Третьего ноября последовало официальное сообщение, и теперь Норман уже не мог бы отказаться, даже если бы у него хватило на это мужества.
Они были полностью изолированы от внешнего мира. Агенты секретной службы, уже не скрываясь, преграждали всякий доступ в дом.
Сначала беспрерывно звонил телефон, но на все звонки с чарующе-виноватой улыбкой Филип Хэндли отвечал сам. В конце концов станция попросту переключила телефон на полицейский участок.
Норман полагал, что так его спасают не только от захлебывающихся от поздравлений (и зависти) друзей, но и от бессовестных приставаний коммивояжеров, чующих возможную прибыль, от расчетливой вкрадчивости политиканов со всей страны… А может, и от полоумных фанатиков, готовых разделаться с ним.
В дом запретили приносить газеты, чтобы оградить Нормана от их воздействия, а телевизор отключили — деликатно, но решительно, и громкие протесты Линды не помогли.
Мэтью ворчал и не покидал своей комнаты; Линда, когда первые восторги улеглись, начала дуться и капризничать, потому что ей не позволяли выходить из дому; Сара делила время между стряпней и планами на будущее; а настроение Нормана становилось все более и более угнетенным под влиянием одних и тех же мыслей.
И вот наконец настало утро четвертого ноября 2008 года, наступил День Выборов.
Завтракать сели рано, но ел один только Норман Маллер, да и то по привычке.

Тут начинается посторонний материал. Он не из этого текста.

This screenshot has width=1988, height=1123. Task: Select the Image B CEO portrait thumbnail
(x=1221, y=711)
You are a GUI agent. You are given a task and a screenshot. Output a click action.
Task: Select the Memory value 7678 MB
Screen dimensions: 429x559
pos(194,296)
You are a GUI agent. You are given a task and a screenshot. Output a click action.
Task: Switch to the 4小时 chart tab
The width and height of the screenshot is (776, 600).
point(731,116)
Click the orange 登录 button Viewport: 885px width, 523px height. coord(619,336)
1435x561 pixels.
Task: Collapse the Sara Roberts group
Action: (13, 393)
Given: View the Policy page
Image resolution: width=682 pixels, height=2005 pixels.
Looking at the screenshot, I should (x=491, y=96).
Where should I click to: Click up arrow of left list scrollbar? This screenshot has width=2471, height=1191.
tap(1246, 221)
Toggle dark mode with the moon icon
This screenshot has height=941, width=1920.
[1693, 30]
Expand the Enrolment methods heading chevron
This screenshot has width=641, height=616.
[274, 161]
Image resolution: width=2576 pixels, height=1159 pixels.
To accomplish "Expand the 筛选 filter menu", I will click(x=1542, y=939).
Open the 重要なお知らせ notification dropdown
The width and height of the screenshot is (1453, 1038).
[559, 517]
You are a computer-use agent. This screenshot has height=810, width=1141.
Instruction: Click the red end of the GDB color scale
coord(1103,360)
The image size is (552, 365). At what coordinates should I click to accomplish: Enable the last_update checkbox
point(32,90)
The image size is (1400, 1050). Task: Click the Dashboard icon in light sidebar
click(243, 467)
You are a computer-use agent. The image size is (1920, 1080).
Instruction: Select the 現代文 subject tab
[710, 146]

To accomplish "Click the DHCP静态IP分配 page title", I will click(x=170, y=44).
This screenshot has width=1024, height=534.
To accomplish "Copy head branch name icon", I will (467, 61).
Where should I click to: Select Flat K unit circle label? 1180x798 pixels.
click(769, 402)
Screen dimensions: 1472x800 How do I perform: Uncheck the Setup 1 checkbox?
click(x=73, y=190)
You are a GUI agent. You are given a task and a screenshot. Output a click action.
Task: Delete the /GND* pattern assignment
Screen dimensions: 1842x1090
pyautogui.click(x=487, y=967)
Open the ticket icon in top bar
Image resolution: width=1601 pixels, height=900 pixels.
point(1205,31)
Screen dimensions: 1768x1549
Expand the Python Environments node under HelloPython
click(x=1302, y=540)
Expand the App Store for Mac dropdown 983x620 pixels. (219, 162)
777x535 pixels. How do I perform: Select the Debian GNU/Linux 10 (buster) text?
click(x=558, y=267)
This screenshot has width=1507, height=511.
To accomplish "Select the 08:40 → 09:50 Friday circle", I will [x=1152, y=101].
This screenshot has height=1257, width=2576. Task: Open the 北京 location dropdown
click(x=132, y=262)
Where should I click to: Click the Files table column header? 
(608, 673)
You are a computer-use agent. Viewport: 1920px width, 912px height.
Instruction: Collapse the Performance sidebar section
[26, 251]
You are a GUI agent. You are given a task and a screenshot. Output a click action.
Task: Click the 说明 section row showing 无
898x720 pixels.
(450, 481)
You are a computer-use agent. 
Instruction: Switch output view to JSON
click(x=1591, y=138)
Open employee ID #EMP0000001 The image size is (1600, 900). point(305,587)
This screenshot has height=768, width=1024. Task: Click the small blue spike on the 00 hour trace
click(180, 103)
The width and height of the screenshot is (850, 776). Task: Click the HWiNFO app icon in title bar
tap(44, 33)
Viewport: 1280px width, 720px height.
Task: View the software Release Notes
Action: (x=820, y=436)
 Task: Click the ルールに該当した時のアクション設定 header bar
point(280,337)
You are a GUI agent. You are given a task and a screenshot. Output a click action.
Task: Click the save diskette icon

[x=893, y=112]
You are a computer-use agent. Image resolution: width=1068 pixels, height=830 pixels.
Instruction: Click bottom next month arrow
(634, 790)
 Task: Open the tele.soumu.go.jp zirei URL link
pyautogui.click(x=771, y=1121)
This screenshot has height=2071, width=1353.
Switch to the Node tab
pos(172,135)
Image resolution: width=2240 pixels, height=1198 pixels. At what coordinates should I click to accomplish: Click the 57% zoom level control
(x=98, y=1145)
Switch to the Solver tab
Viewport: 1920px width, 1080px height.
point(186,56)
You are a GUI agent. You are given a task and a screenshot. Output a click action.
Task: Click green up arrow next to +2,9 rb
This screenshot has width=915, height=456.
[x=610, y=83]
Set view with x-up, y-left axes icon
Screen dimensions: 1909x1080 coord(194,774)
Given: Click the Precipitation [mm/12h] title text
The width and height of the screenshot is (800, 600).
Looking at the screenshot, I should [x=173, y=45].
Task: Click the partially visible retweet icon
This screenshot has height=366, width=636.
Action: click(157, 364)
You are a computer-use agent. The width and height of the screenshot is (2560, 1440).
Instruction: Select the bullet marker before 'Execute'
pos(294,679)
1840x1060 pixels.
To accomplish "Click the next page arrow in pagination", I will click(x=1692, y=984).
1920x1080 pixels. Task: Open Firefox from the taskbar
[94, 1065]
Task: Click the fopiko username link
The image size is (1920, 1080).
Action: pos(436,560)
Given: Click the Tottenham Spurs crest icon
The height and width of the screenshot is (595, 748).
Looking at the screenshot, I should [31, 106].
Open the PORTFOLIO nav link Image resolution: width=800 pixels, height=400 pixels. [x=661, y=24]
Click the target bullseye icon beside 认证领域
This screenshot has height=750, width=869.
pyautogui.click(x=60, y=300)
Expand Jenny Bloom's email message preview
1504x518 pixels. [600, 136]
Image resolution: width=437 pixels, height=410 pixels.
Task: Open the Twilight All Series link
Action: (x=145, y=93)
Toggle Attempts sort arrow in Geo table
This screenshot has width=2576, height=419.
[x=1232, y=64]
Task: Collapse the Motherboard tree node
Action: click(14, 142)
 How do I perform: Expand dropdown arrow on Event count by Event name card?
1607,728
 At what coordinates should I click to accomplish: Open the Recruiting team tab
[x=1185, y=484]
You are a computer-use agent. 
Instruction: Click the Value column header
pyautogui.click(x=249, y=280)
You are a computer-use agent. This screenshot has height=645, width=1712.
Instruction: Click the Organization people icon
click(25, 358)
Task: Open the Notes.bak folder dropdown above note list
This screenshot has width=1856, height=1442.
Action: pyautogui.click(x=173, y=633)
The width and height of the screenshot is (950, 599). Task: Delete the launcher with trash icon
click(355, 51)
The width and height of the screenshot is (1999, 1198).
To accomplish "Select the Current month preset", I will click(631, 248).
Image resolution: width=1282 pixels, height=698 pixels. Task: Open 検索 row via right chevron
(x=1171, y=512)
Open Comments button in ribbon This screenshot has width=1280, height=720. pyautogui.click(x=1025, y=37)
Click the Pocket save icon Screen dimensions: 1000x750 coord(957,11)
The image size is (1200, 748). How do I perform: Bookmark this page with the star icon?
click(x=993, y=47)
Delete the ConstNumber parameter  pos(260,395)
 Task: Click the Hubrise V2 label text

Ни ванна, ни бритье не смогли вернуть его к действительности или избавить от чувства, что и вид у него такой же скверный, как душевное состояние.
Хэндли изо всех сил старался разрядить напряжение, но даже его дружеский голос не мог смягчить враждебности серого рассвета. (В прогнозе погоды было сказано: облачность, в первую половину дня возможен дождь.)
Хэндли предупредил:
— До возвращения мистера Маллера дом останется по-прежнему под охраной, а потом мы избавим вас от своего присутствия.
Агент секретной службы на этот раз был в полной парадной форме, включая окованную медью кобуру на боку.
— Вы же совсем не были нам в тягость, мистер Хэндли, — сладко улыбнулась Сара.
Норман выпил две чашки кофе, вытер губы салфеткой, встал и произнес каким-то страдальческим голосом:
— Я готов.
Хэндли тоже поднялся.
— Прекрасно, сэр. И благодарю вас, миссис Маллер, за любезное гостеприимство.
Бронированный автомобиль урча несся по пустынным улицам. Даже для такого раннего часа на улицах было слишком пусто.
Хэндли обратил на это внимание Нормана и добавил:
— На улицах, по которым пролегает наш маршрут, теперь всегда закрывается движение — это правило было введено после того, как покушение террориста в девяносто втором году чуть не сорвало выборы Леверетта.